## WHAT NEEDS TO BE DONE
Search the entries below. Return every line that has "height" in it.

## MATERIAL PROVIDED
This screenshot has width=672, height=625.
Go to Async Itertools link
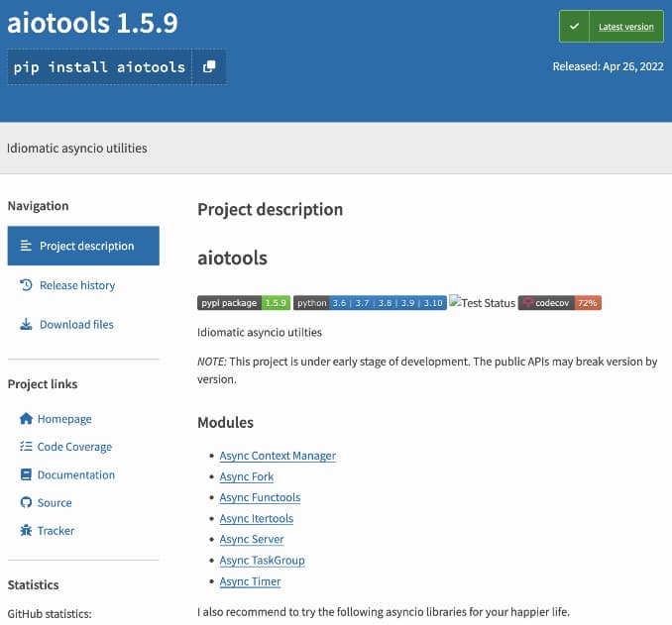pyautogui.click(x=257, y=518)
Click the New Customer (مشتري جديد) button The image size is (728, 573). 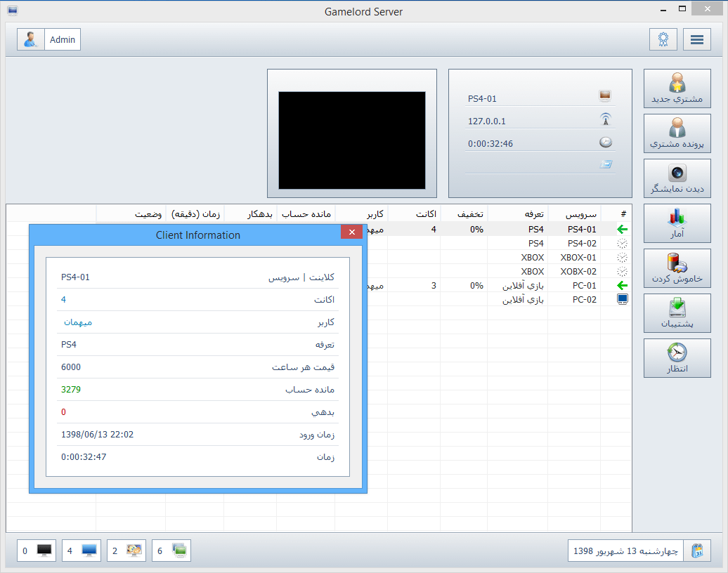click(x=677, y=88)
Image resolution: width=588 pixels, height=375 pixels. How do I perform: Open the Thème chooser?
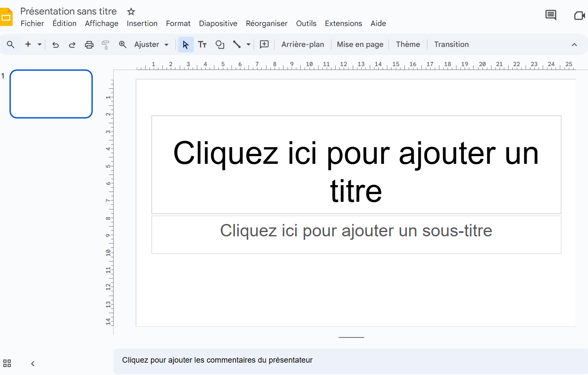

## OUTPUT FOR THIS TASK
This screenshot has width=672, height=625.
Image resolution: width=588 pixels, height=375 pixels. How do I perform: Open the Thème chooser?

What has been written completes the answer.